*WORK ORDER:* Give the lines below as a JSON list of strings, one string per line and no blank lines, starting at the line that contains "Describe the element" and continuing through the last line. Leave the pictures out.

-- MATERIAL SUPPLIED follows --

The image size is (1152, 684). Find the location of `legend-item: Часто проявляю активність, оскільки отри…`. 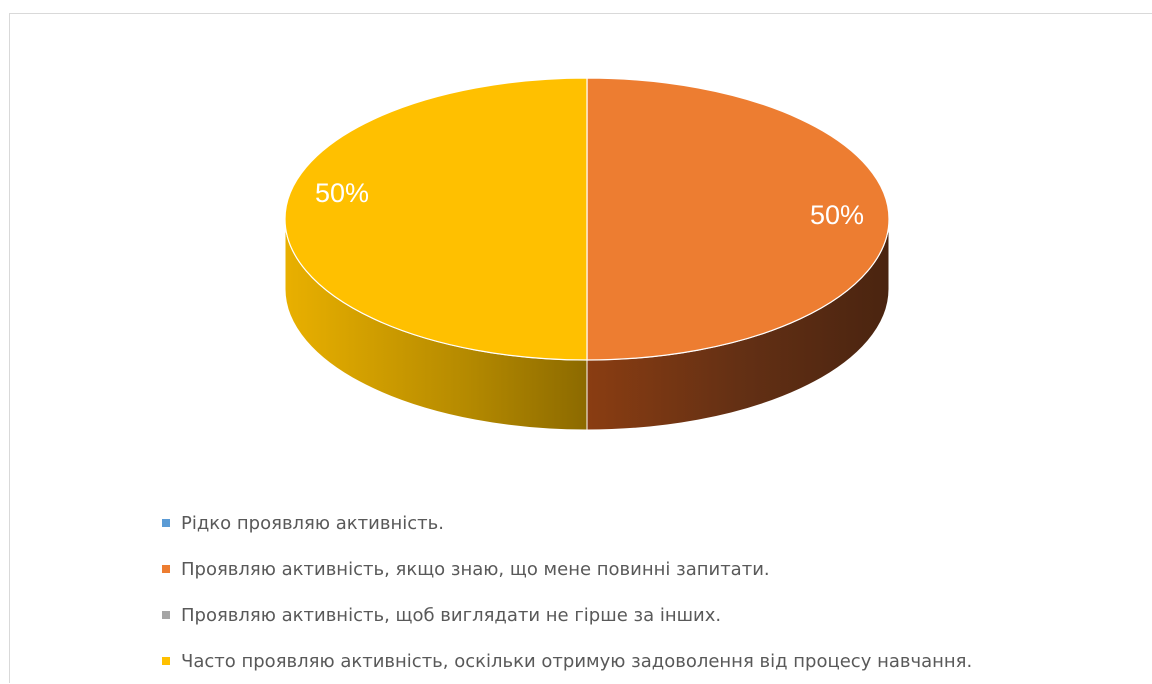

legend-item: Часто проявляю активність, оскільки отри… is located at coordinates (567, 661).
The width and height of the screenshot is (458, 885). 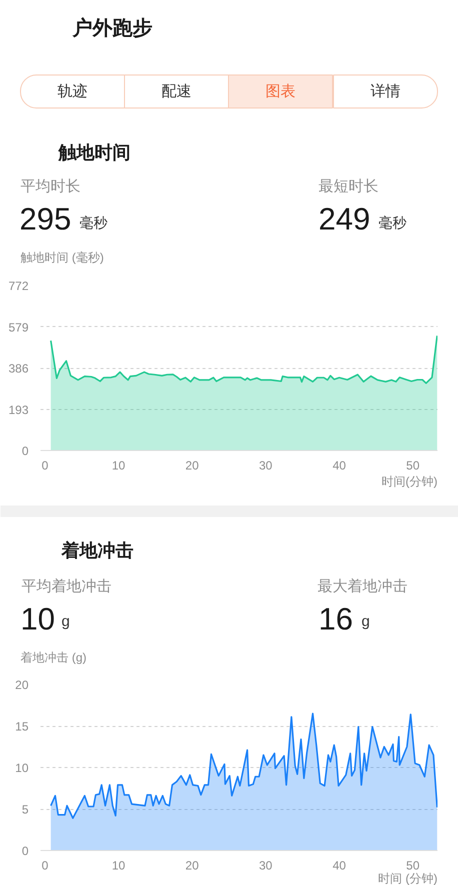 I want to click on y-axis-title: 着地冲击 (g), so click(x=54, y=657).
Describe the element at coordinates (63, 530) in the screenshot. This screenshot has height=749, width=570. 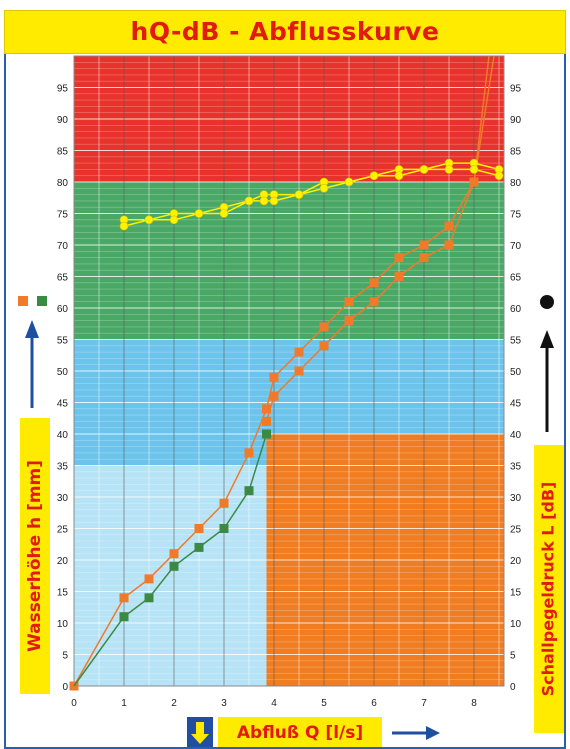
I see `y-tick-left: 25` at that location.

-- MATERIAL SUPPLIED concluded --

*RESULT:*
[
  "Describe the element at coordinates (63, 530) in the screenshot. This screenshot has height=749, width=570. ",
  "I see `y-tick-left: 25` at that location."
]